Task instructions: According to the VSI crusher FAQ below, which factors determine the actual service intervals for a REMco VSI? List them.

Extract to read:
REMco'S COMMON VSI QUESTIONS

 

 

At REMco, we have been in the crusher business for over 40 years and here are some answers to common questions about VSI crushers that we receive regularly from a wide variety of interested parties.

 

If you have additional questions that you would like answered, contact REMco.

 

What is a VSI crusher?
A VSI crusher is a vertical shaft impactor. It is a mineral crushing machine that uses velocity and impact to reduce the size of minerals fed to it to a smaller size.

 

Is there more than one type of VSI?
Yes, there are three basic types. Autogenous, semi-autogenous and standard hard parts. Autogenous VSI units use a rock lined rotor and a rock lined chamber; semi-autogenous use a rock lined rotor and a crushing chamber with anvils; a standard VSI uses a rotating impeller with iron wear shoes and a chamber with anvils. Within these three basic machines, REMco offers over 30 standard configurations to meet specific product requirements.

 

Compared to cone crushers, are VSIs more expensive to operate?
When properly applied and operated, VSI crushers can produce crushed materials at the same or less wear cost per net ton of product as a cone crusher. REMco VSI Crushers can produce materials smaller than 1/2" (13 mm) at lesser costs than cone crushers.

 

Can VSI crushers make the same products as a cone crusher?
Yes! VSI crushers can produce the same products as a cone crusher. Closed circuit operation is preferred when the VSI is operated in a 3rd or 4th stage application. One of the major benefits of a VSI when compared to a cone crusher is the shape of the finished particle which is typically more cubical and uniform when compared to a cone crusher product. REMco VSI discharge grading are finer than cone crusher gradings when operating in closed circuit.

 

Is the product grading affected by wear of the rotor parts?
No. The REMco rock-on-rock VSI's product grading is affected by power demand for the feed load, feed grading and rotor speed. The grading remains constant regardless of wear parts condition. For REMco ST/AR machines with anvils, wear of the crushing parts will coarsen the discharge grading.

 

How often will the REMco VSI need to be serviced?
It is recommended that a visual inspection be made on a regular daily basis. Actual service intervals will be determined by the nature of the application, abrasiveness of the rock, and expertise of the operator.

 

Is the REMco VSI noisy in operation?
The REMco VSI is not a noisy crusher. Sound levels during normal operation range from 75dB to 85dB at a point 1 meter from the machine. The rock lining within the chamber is a very effective sound insulator. Often, the electric motor and surrounding machinery are noisier. Noise levels will vary with installation.

 

Does the REMco VSI vibrate when in normal operation?

Dataset extract:
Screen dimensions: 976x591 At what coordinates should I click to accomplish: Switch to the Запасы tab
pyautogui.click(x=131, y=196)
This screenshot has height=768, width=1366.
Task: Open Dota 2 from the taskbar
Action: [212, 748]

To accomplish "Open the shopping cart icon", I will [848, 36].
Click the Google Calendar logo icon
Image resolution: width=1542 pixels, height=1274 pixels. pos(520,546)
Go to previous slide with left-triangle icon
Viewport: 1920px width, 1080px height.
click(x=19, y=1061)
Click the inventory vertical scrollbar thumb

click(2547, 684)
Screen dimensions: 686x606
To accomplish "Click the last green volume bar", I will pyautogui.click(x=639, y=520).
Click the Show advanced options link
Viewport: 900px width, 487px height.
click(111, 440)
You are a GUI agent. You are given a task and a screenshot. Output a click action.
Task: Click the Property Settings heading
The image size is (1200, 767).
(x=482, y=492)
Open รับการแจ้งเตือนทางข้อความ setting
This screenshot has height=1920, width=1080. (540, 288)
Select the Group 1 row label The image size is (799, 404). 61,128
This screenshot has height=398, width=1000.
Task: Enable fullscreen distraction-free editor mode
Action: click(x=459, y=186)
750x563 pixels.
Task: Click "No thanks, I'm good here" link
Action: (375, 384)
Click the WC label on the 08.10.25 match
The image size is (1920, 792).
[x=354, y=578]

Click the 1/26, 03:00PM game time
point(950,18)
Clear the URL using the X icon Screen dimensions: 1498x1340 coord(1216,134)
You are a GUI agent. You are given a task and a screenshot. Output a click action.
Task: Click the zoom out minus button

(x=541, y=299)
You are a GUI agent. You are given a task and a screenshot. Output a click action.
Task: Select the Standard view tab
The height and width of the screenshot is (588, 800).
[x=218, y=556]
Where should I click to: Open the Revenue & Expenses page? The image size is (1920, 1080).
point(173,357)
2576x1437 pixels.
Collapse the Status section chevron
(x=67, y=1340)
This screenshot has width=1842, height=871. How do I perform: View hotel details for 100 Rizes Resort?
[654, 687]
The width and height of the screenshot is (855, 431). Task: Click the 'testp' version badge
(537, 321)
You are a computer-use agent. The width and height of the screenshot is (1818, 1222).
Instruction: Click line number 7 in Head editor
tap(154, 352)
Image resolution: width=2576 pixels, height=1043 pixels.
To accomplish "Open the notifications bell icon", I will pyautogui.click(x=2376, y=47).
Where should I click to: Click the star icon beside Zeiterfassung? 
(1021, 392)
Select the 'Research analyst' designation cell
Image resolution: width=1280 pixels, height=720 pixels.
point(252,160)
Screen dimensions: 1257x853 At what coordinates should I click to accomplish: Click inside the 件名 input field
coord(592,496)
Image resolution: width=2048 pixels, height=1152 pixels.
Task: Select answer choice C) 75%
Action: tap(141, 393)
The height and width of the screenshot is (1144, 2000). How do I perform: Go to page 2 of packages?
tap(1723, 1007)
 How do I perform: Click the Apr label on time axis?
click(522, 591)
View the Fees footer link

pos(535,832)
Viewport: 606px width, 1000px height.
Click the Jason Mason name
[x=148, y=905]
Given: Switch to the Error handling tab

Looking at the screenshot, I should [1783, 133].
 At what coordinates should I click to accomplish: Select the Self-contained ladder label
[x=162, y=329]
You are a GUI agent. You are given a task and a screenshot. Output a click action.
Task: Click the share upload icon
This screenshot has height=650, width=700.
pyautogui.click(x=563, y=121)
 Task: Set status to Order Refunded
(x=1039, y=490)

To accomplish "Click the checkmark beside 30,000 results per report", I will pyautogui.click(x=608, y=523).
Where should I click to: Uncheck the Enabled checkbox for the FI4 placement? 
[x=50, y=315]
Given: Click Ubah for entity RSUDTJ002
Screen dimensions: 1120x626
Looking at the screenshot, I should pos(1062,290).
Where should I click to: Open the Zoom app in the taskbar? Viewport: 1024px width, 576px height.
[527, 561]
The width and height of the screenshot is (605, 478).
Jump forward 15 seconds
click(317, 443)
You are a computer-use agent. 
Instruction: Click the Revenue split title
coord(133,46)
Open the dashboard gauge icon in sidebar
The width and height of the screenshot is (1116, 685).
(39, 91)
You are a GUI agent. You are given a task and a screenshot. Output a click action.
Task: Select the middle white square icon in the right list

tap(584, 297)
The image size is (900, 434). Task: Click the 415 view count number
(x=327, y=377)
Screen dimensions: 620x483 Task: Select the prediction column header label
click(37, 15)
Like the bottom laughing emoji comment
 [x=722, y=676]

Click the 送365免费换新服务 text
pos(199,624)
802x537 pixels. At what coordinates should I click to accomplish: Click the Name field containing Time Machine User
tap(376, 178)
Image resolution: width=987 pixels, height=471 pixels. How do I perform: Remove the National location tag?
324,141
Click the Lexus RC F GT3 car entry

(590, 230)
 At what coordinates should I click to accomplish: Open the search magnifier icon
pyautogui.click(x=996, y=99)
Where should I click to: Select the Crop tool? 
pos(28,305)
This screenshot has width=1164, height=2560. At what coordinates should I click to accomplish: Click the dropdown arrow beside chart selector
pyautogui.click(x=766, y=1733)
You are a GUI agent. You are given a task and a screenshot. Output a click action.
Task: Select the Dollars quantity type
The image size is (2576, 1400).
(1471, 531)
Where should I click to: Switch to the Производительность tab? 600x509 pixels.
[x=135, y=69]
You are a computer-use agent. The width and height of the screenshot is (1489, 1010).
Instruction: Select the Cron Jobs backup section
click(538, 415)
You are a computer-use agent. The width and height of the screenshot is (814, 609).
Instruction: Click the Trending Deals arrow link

In response:
- The nature of the application
- The abrasiveness of the rock
- The expertise of the operator